Un anomala selezione sensoriale può modificare il neurosviluppo?

Un ritardo dello sviluppo del linguaggio ed una relazione atipica possono essere consequenziali al disordine del neurosviluppo?

In altri termini, il corredo sintomatologico che un bambino con autismo manifesta può essere secondario al fatto che il neurosviluppo è anomalo, in conseguenza del danno sensoriale provocato dalla cerebropatia?

Nell’anno trascorso insieme abbiamo fatto riferimento a molti studi e ricerche a favore di questa possibilità, 1) Hubel e Wiesel, 2) M. Merzenich, 3) osservazioni provenienti dalla clinica oculistica pediatrica.

Ancora più ambizioso potrebbe essere un altro traguardo.

 Si possono definire le aree cerebrali che garantiscono la nostra intenzionalità individuale, la nostra intenzionalità congiunta e la nostra intenzionalità collettiva al fine di poter conoscere le strutture anatomiche e fisiologiche presenti nei nostri cervelli che ci hanno consentito di diventare umani?

In altri termini, possiamo cogliere la distinzione tra oggettivo e soggettivo per un “soffio”, per una geniale intuizione, per un modulo mentale, o perchè i nostri cervelli si sono sviluppati al punto tale da poterci garantire una triangolazione: vediamo entrambi quell’oggetto, ma TU lo vedi dalla tua prospettiva ed IO dalla mia?.

Questo significa che il nostro neurosviluppo ci garantisce di conoscere che stiamo condividendo l’attenzione sullo stesso oggetto ma con una sua prospettiva su di esso (la penna che ho sul tavolo è un regalo, per l’altro serve per scrivere).

La prospettiva o credenza, per svilupparsi, necessita di una corretta esperienza sensori-motoria.

Quando l’esperienza sensori-motoria è stata corretta, dai nove mesi di vita in poi, madre e figlio cominciano a fare le cose insieme, distinguendo sempre meglio l’oggettivo dal soggettivo. Questo processo richiede almeno tre/quattro anni e la sincronizzazione dei circuiti ippocampali (nascita del se autobiografico).

Intorno ai 18 mesi di vita i cuccioli d’uomo acquisiscono una importante abilità: imitazione con inversione di ruolo o mutamento di prospettiva. Questa abilità precede lo sviluppo del verbale.

Ma, solo dopo i 4 anni inizia a scomparire nei bambini la confusione che può provocare la domanda dello sperimentatore su DOVE l’agente cercherà la pallina con la richiesta su DOVE lui l’avrebbe cercata.

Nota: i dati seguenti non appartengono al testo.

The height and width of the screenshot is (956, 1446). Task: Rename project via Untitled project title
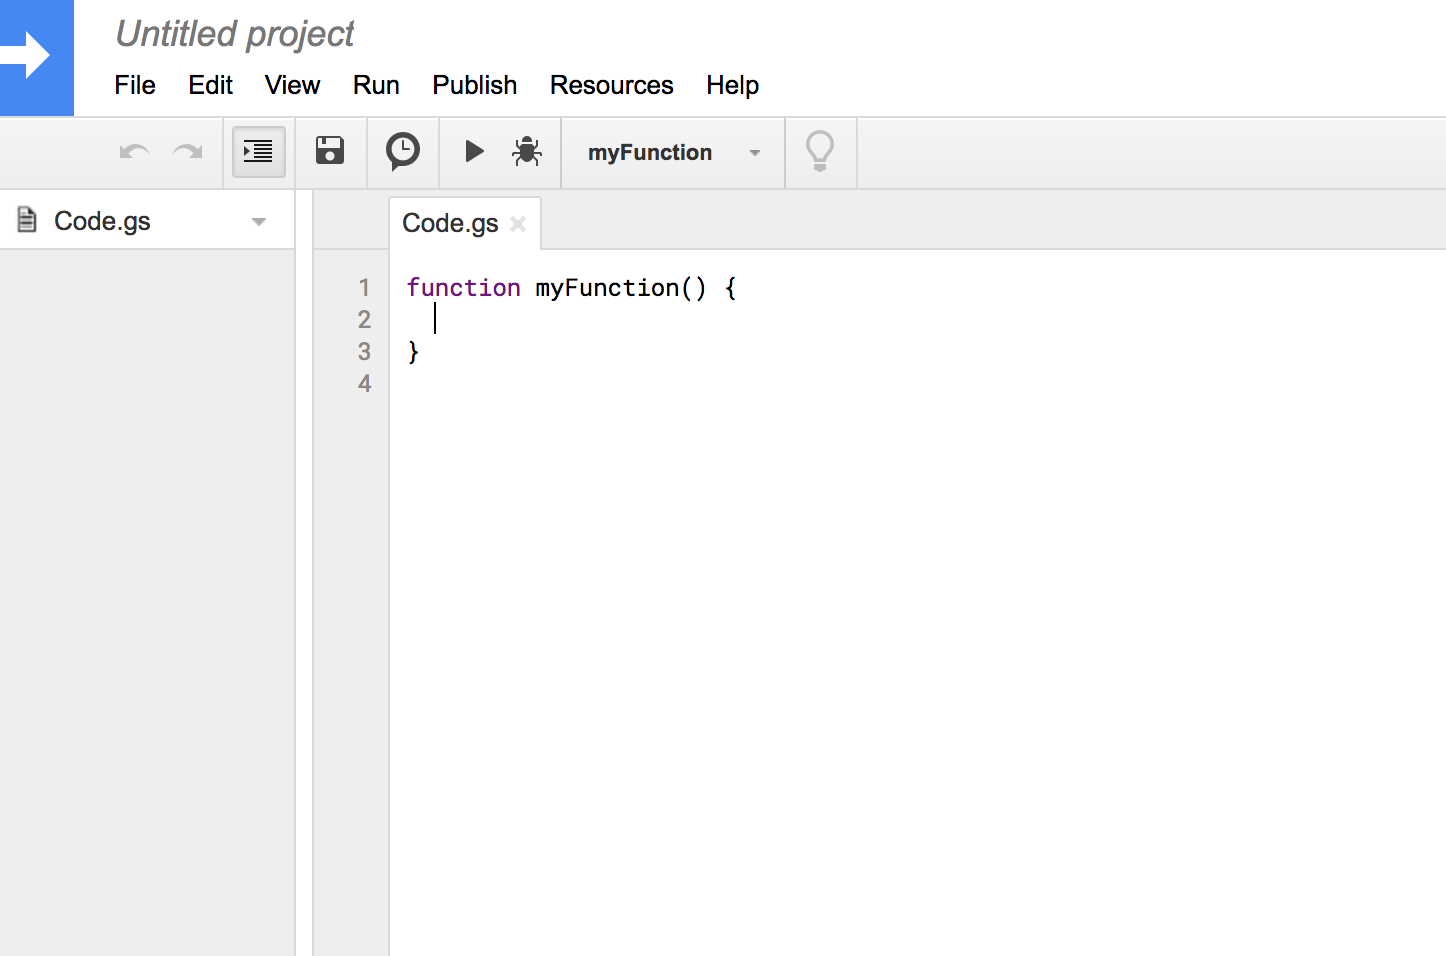tap(234, 34)
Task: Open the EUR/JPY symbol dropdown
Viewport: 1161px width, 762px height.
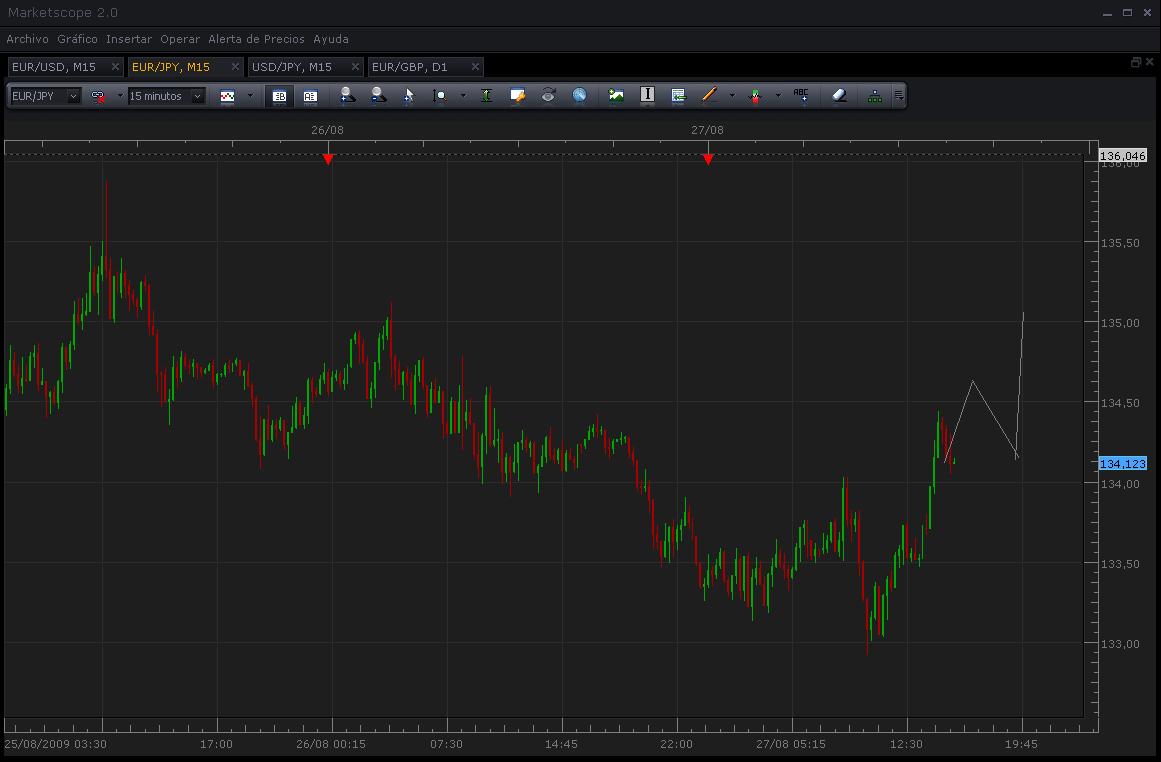Action: coord(73,96)
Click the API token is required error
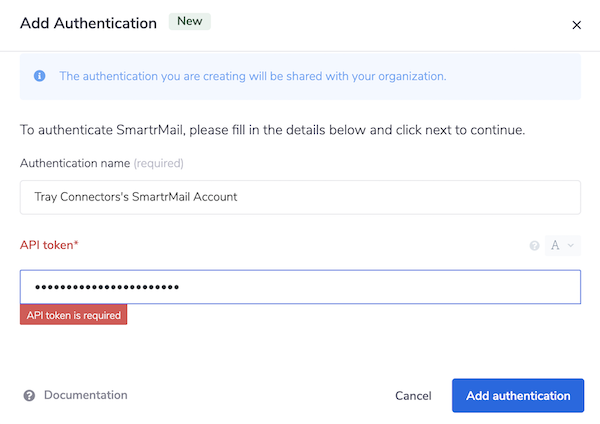The width and height of the screenshot is (600, 424). [74, 315]
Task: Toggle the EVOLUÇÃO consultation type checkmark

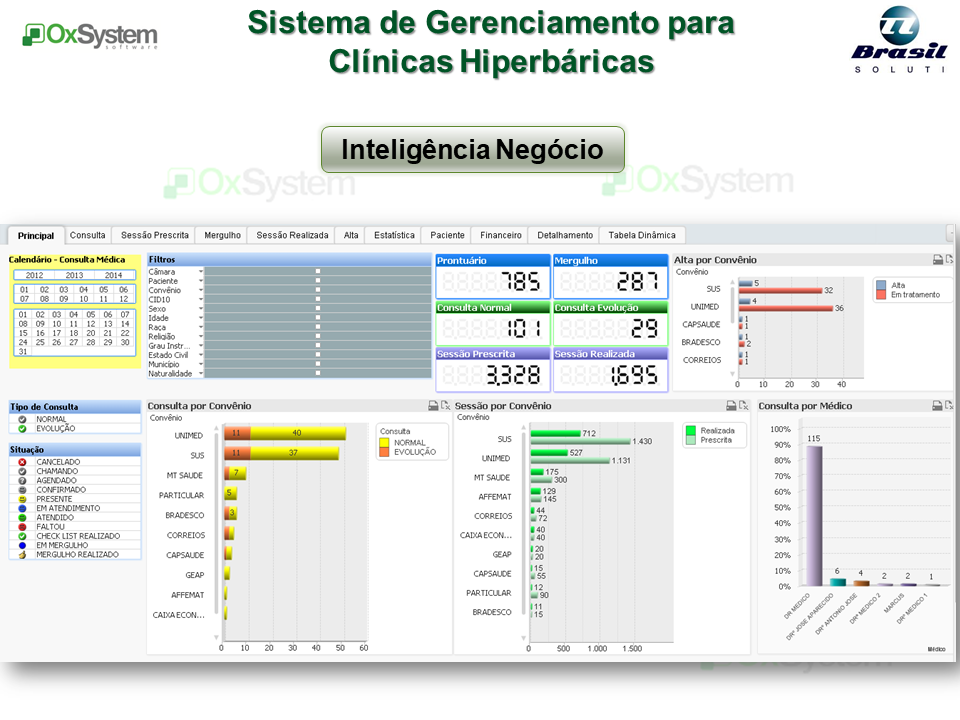Action: point(22,429)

Solo dopo i 4 anni possiamo integrare la conoscenza del cosa (oggettiva) con quella del dove (soggettiva).

Una delle prime cose che vengono insegnate in un dipartimento di clinica neurologica è che i casi clinici contengono tutte quelle informazioni necessarie per formulare ipotesi circa la localizzazione e la natura della patologia del paziente. Attraverso l’utilizzo di queste informazioni il clinico, di volta in volta, decide di quali esami diagnostici e di quali cure necessita il suo paziente.

In questa sede dobbiamo ricordare che, le vie motorie e quelle sensoriali hanno un’organizzazione topografica, la neocortex ha una organizzazione colonnare.